TASKS TO PERFORM:
- A) In the Office 2013 review, what is the default slide aspect ratio in PowerPoint?
- B) Continue the Office 2013 review from its final paragraph onward.

TEXT SECTION:
Office 2013 review

Office_2013

When Windows 8 is launched later this year, Office 2013, the very latest version, will be launched around the same time. I’ve been using the preview version of Office 2013 for the last few weeks and it’s a good upgrade.

Most of the changes appear superficial. Windows 8, ironically, doesn’t seem to have Windows – applications are back to full screens, and Office 2013 has been designed in this way. All the Windows borders are white (no more transparent borders), giving a minimalist feel to the applications. The first time PowerPoint loaded I thought it had crashed – it was a plain white window until I started clicking around.

The biggest, and in fact the only, change with Word is the ability to open PDF files for editing. I don’t know how whether the technology is licensed from Adobe, but I can’t see any reason to buy Acrobat any more, if Office opens, edits and saves PDF files. And more to the point, I now can’t see the point of a PDF file at all.

The key difference with PowerPoint is that the default slides are 16:9. This is great for my large home monitor which is 16:9, but most of the projectors I use at client offices are still 4:3. And 16:9 was available in Office 2010, although it wasn’t obvious how to find it.

On both Word and PowerPoint there are some very subtle updates to provide nice shadows to SmartArt (I never understood why shadows for pictures differed from SmartArt in 2010). Most of the upgrades are very subtle – such as a non-blinking cursor in Word which seems to glide across the page (if you can type fast enough) rather than blink erratically.

SUPPLIED INFORMATION:

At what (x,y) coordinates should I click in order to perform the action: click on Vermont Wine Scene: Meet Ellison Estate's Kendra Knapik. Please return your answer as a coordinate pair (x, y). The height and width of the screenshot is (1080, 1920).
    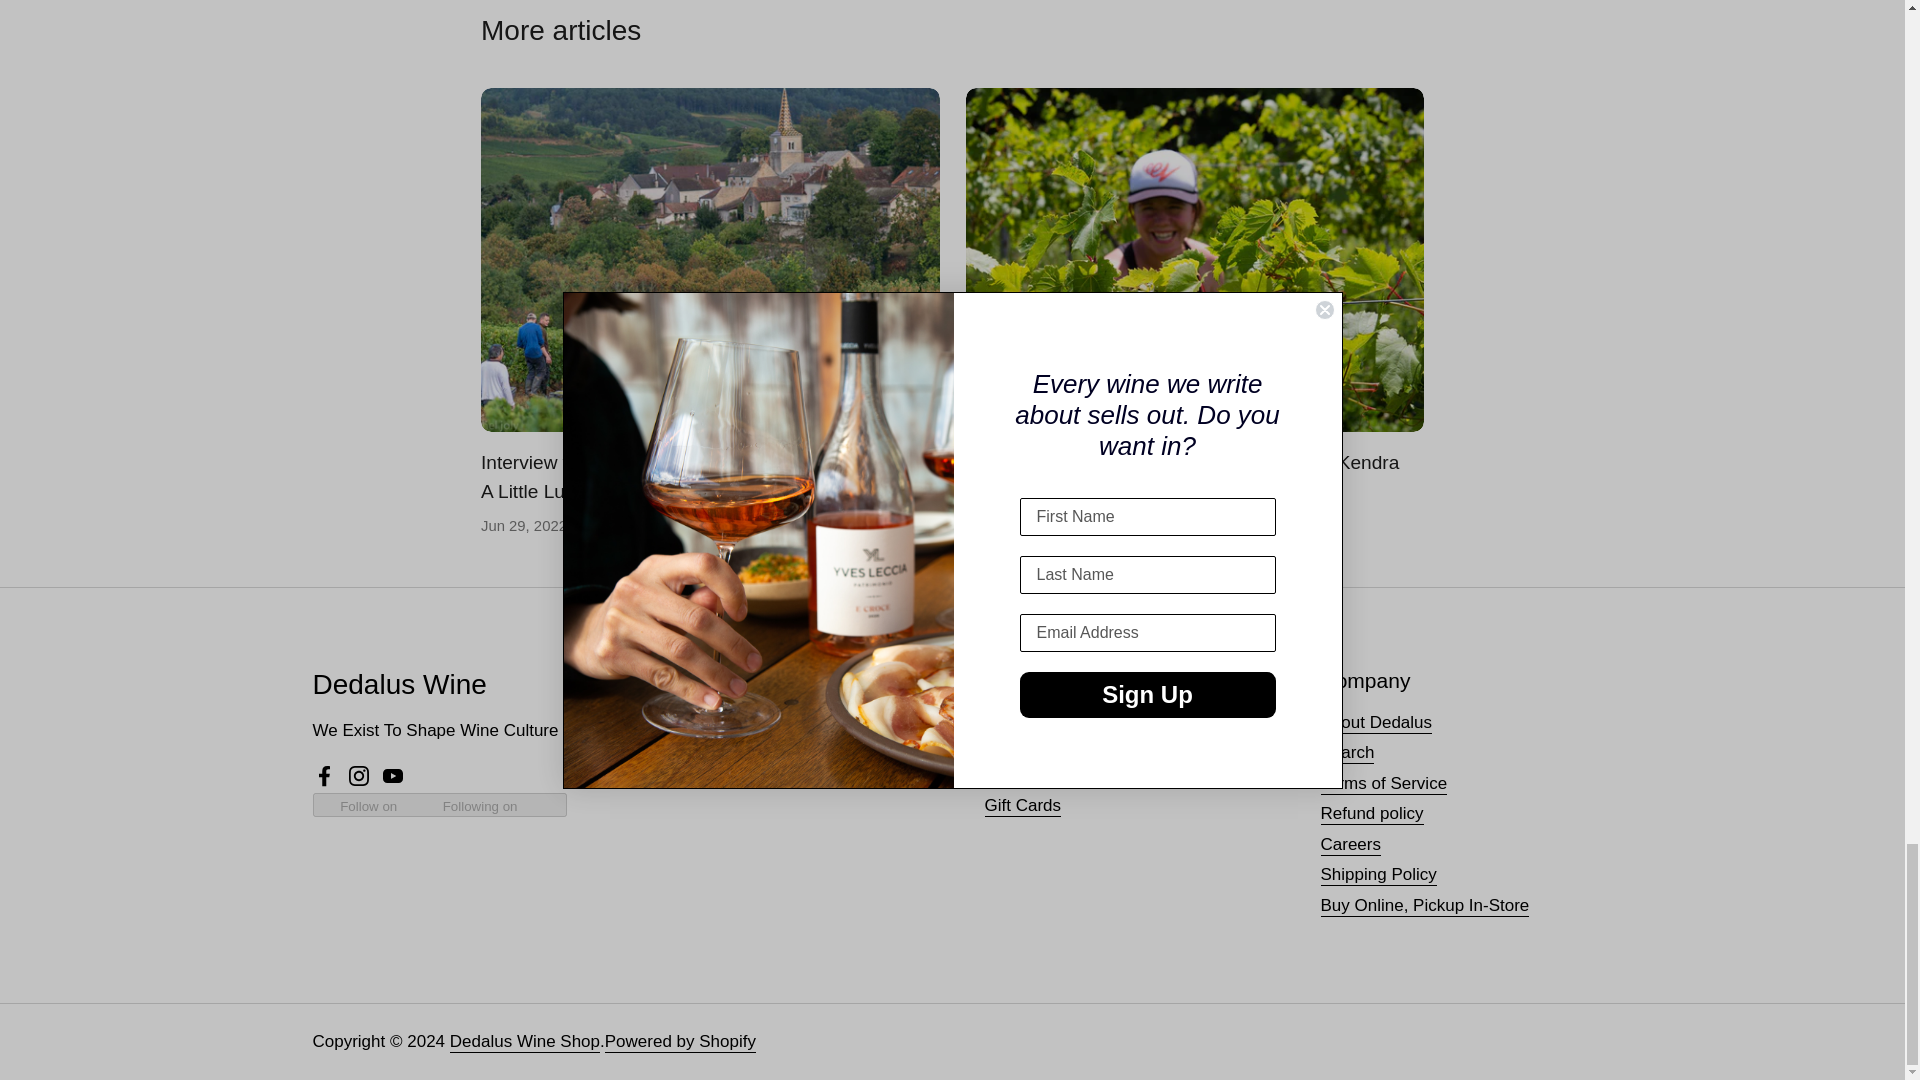
    Looking at the image, I should click on (1194, 260).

ANSWER LIST:
- A) 16:9.

- B)
The focussed cell in Excel is similar – it seems to transition from one cell to the next.

I’ve been using Office 2013 in parallel with 2010. There are some quirks when running them on the same PC, but I can live with those. I’m far too afraid to open Outlook 2013 though, for fear of losing emails, or upgrading my various offline archives, so I haven’t reviewed Outlook yet.

All the applications have SkyDrive as a file location higher than My Computer – Microsoft definitely making that move to the Cloud. SkyDrive is good, but it’s just not as good as Dropbox. Dropbox cleanly extrapolates Cloud storage for the end user. SkyDrive still shows temporary directories when you save files there – it just isn’t as clean.

However if you open SkyDrive from a browser, you can edit the documents inside the browser – just like Google Docs. Like so many Microsoft products, it’s 90% of the way there, it just needs some finessing.

Is Office 2013 worth upgrading to? Sure, it looks much, much nicer. If you think this sounds too vain, you’re right. I can’t find any new features of the type which Office 2010 gave us over its predecessor such as SmartArt, and the auto correction.

Do you need to upgrade to 2013? No. When you get Windows 8 though, you may well want a cleaner interface though.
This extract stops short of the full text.